As always, thanks for your honesty… I’ll risk sounding hyperspiritual, but, as Paul puts it… We have this treasure in jars of clay. I think it’s important to recognize both the treasure we’ve been given, and the clay within our hearts. I wish more of us pastors would be good at noticing both.
Thanks for this, Kevin. Really appreciate what you’ve written here.
This made me chuckle:
Priceless. Yup, this is me.
I like what you say about the humbling aspect of preaching perhaps being where the “glory” is. Yes, this certainly sounds good and true and entirely in keeping with God’s manner of being and working in the world. Whatever “glory” might be, it must be Jesus-shaped somehow. I fear that too often the “glory” of preaching is associated with images of power and spectacle and coercion and quantifiable response. For some reason, many of the preachers who seem most keen to proclaim and protect the glory of God and the glory of their craft come across as mostly concerned with the glory of, well, themselves. Those lines blur together frequently enough to make me very uncomfortable.
Thanks, finally, for the reminder of treasures in clay jars. I appreciate this very much. I wish you all the best as you proclaim the gospel of peace—with or without the appropriate unction—each week to and for those God has called you to serve.
“For some reason, many of the preachers who seem most keen to proclaim and protect the glory of God and the glory of their craft come across as mostly concerned with the glory of, well, themselves. Those lines blur together frequently enough to make me very uncomfortable.”
It is a strange thing, this being a religious professional. I remember really admiring David as a hero when I was growing up. He seemed so in tune with God, and in a lot of ways always had the right religious thing to say when the people needed to rally around God. I took a second look at David’s life just over a year ago (as part of a sermon series, interestingly enough) and I remember coming across passages where David did and said some things and you really wondered… was he just advancing God’s agenda or His own? The incredibly helpful conclusion I came to was… “???” and “both… I guess…”
I think part of being a “good pastor/preacher” is paying attention to our own motivations. It is a constant struggle, and there is such a fine line between proclaiming the glory of God, and thinking our own glory is getting caught up in that. I hope I remain as uncomfortable as you with how blurry those lines can certainly be.
Yes, this “religious professional” thing is very strange indeed.

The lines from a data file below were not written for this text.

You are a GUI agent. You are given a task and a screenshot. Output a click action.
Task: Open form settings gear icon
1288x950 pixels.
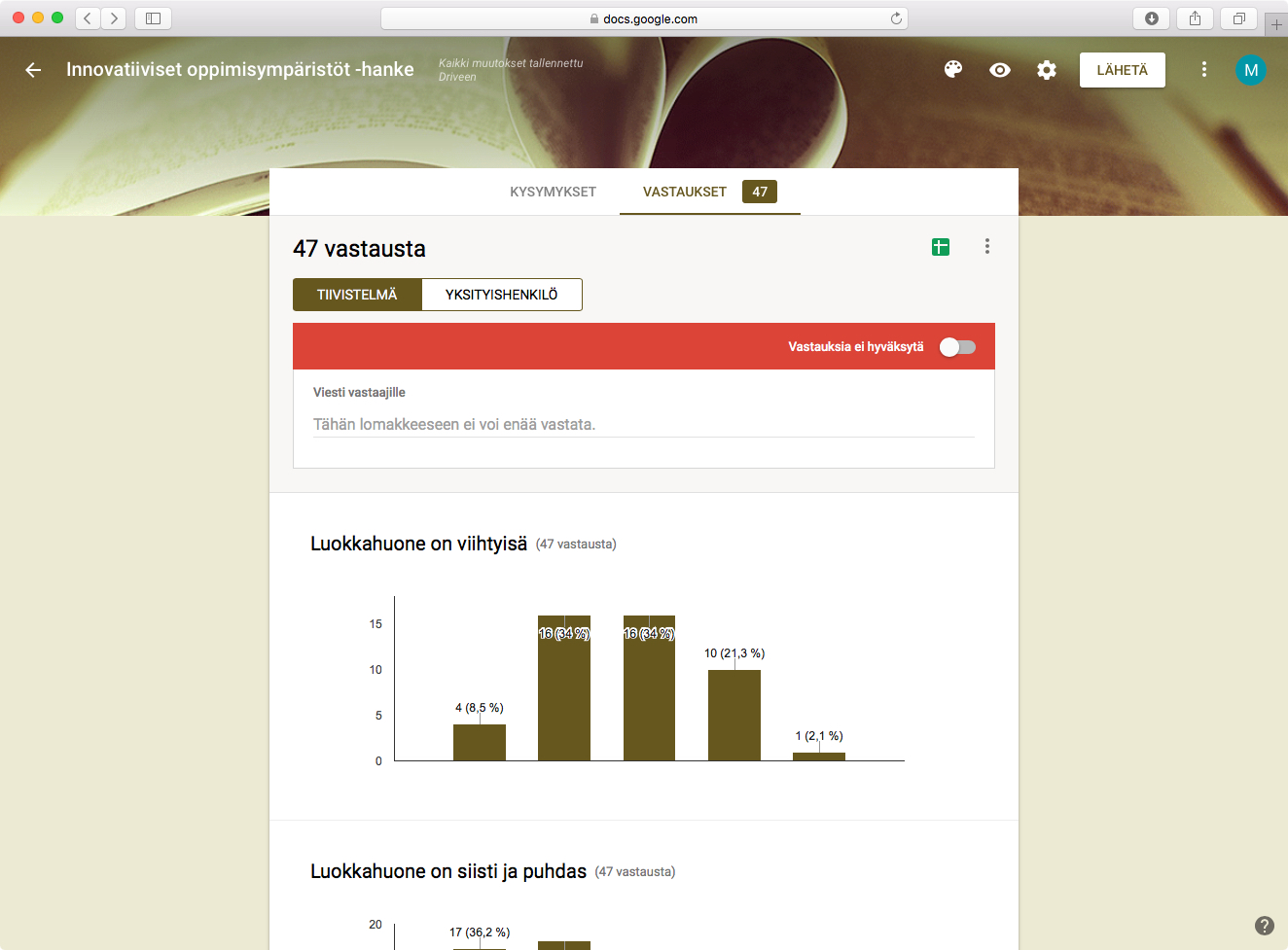[x=1046, y=70]
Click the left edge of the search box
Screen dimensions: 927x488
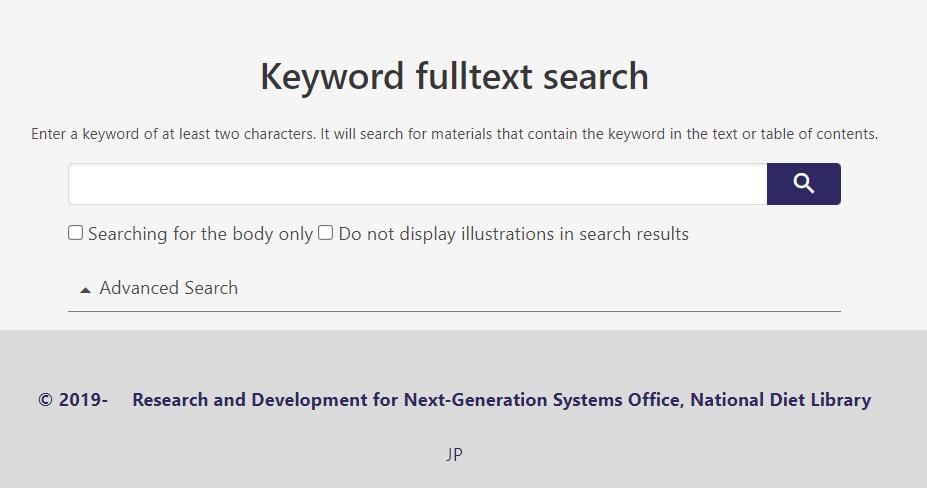click(x=80, y=184)
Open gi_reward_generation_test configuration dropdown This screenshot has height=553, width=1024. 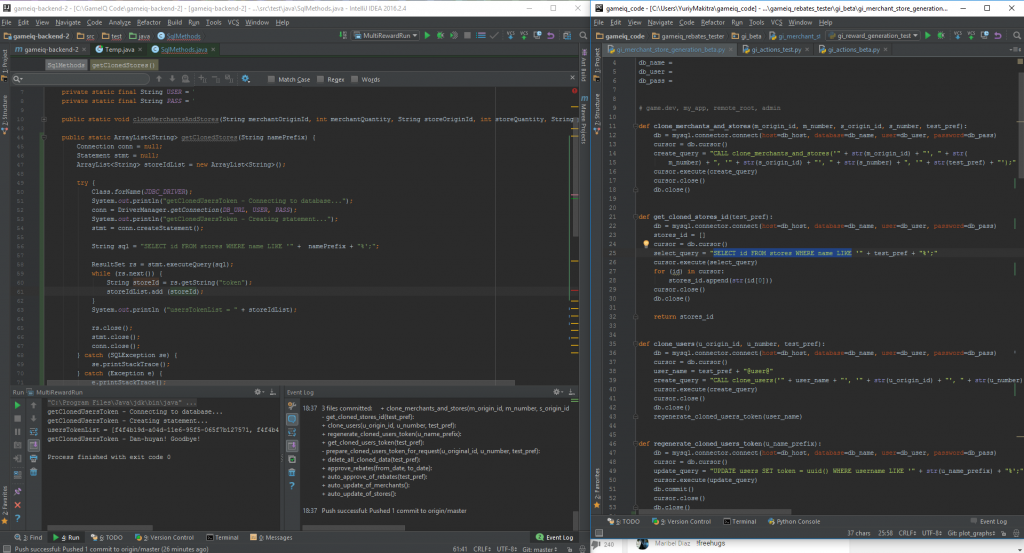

I like what you say about paying attention to our own motivations. It’s so desperately necessary yet so difficult to do well. Even when I am scrutinizing our motivations it’s so easy to make it all about myself (look at me, I’m so in tune with my motivations! I must be very holy and sensitive and self aware…). Sigh.
A wise mentor once told me something to the effect that it’s a good thing to feel mildly terrified/unsettled/nervous before preaching. It means, a) that you’re not taking the task lightly; and, b) that you have some sense of what an outlandish thing it truly is to presume to speak for/about the living God. I think these are wise words.
But it doesn’t make the whole Saturday night to Sunday morning thing any easier (or more enjoyable) :).